### Текст упражнения:

:::

Логические инструменты справедливого ума

Андрей Незванов
(НЕКОТОРЫЕ ПОЛЕЗНЫЕ ЛОГИЧЕСКИЕ ИНСТРУМЕНТЫ СПРАВЕДЛИВОГО УМА)

ПРЕДИСЛОВИЕ

Кто прокладывает дорогу жизни, вооружившись тщательным и трудным размышлением, обретает опыт и совершенствует свое орудие - ум. Последний изощряется, приобретая необходимые для осуществления личности инструменты. Некоторые из таких весьма полезных инструментов предлагаю здесь тому, кто в силах будет воспользоваться ими.
Всякий инструмент ума есть, обязательно, некая устойчивая аналитика, способная преобразовать первичный хаос существования в пространство воли, в котором только и возможна свобода. И, значит, возможно лицо (или личность, если угодно). Аналитика создает различение.
Умный опыт существования доказывает, что одним из важнейших различений является различение модусов существования.
Персональная экзистенция неоднородна и подвижна. Человек текуч, – как это давно заметили внимательные исследователи человеческой природы. Имярек может быть и тем, и другим: таким и не таким… Различение этих подвидов собственного бытия открывает возможность хотеть (или волеть) быть кем-то определенным. И стать им.

АНАЛИТИКА

Итак, предлагаю различать следующие модусы существования, или экзистенции:
а) модус общения, и
b) модус деятельности.
В модусе общения выделяем, в качестве основного, экзистенциал присутствия; в модусе деятельности - экзистенциал заботы.

:::

### Данные:
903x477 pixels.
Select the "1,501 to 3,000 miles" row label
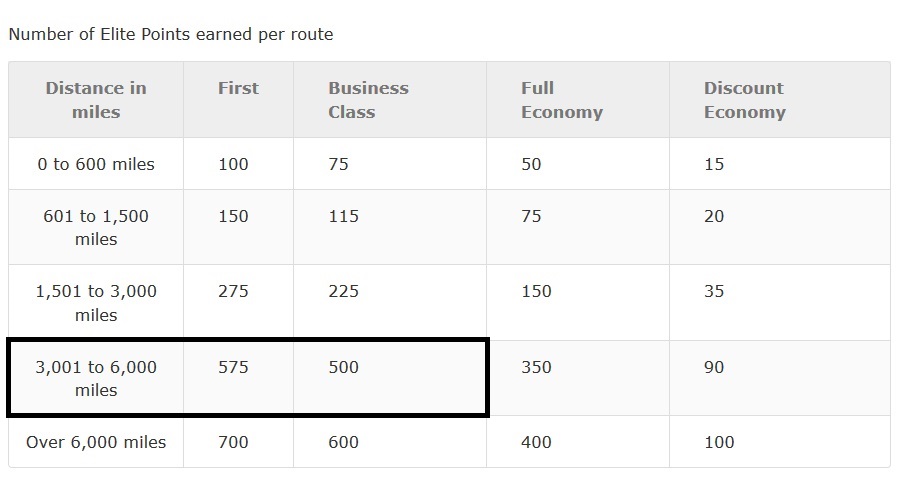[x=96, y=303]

:::

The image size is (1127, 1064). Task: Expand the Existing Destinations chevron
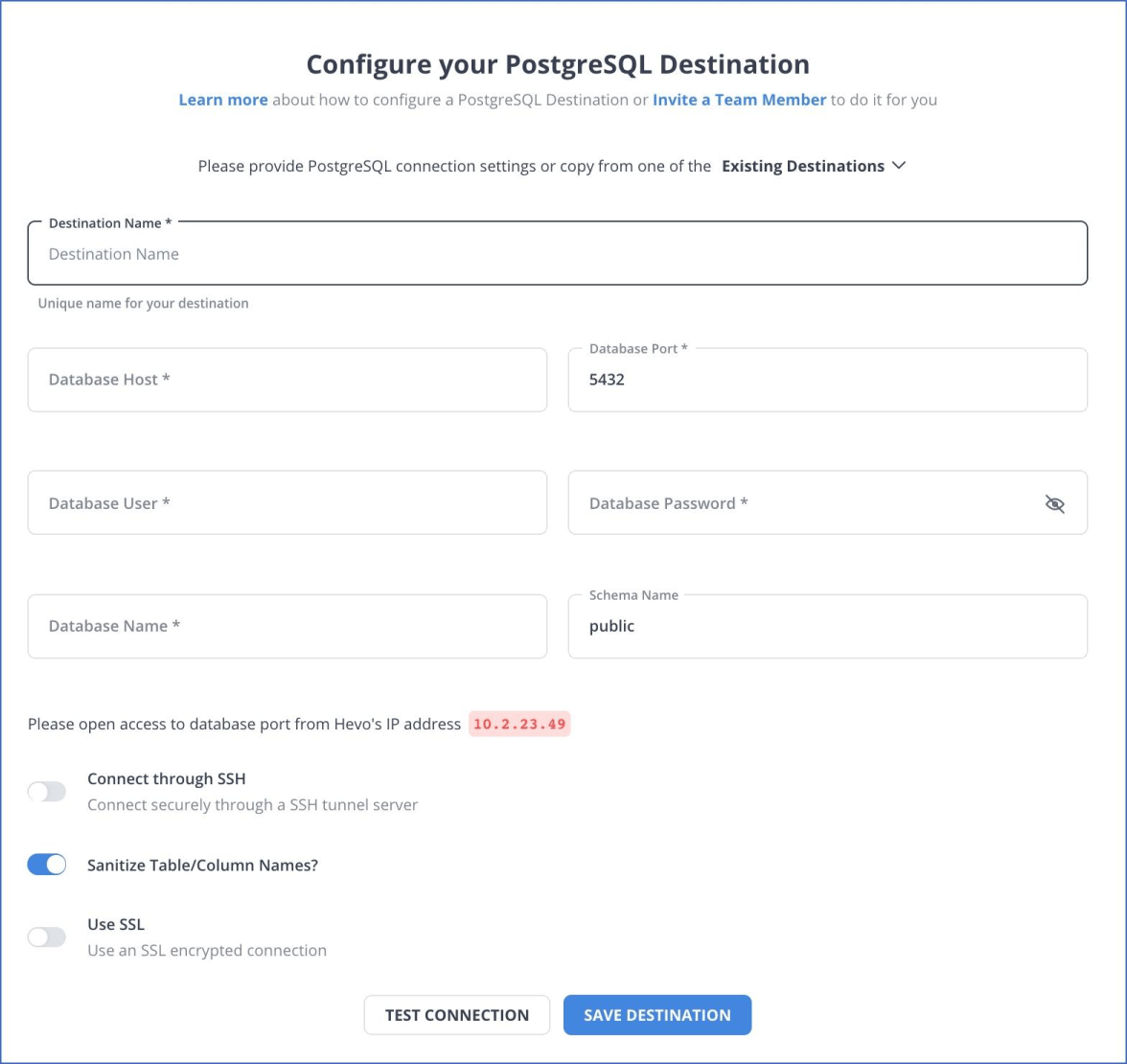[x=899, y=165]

:::

### Задания:
[1] Перепишите дословно фрагмент текста о логических инструментах ума: начните со слов, где есть «Андрей Незванов», и закончите после «различение модусов существования.».
[2] Выпишите из текста о логических инструментах ума все места, где к слову или выражению через «или» добавлено другое его название.
Данные здесь никак не используются.

### Ожидаемые ответы:
[1]
Андрей Незванов
(НЕКОТОРЫЕ ПОЛЕЗНЫЕ ЛОГИЧЕСКИЕ ИНСТРУМЕНТЫ СПРАВЕДЛИВОГО УМА)

ПРЕДИСЛОВИЕ

Кто прокладывает дорогу жизни, вооружившись тщательным и трудным размышлением, обретает опыт и совершенствует свое орудие - ум. Последний изощряется, приобретая необходимые для осуществления личности инструменты. Некоторые из таких весьма полезных инструментов предлагаю здесь тому, кто в силах будет воспользоваться ими.
Всякий инструмент ума есть, обязательно, некая устойчивая аналитика, способная преобразовать первичный хаос существования в пространство воли, в котором только и возможна свобода. И, значит, возможно лицо (или личность, если угодно). Аналитика создает различение.
Умный опыт существования доказывает, что одним из важнейших различений является различение модусов существования.

[2]
лицо (или личность, если угодно)
хотеть (или волеть)
модусы существования, или экзистенции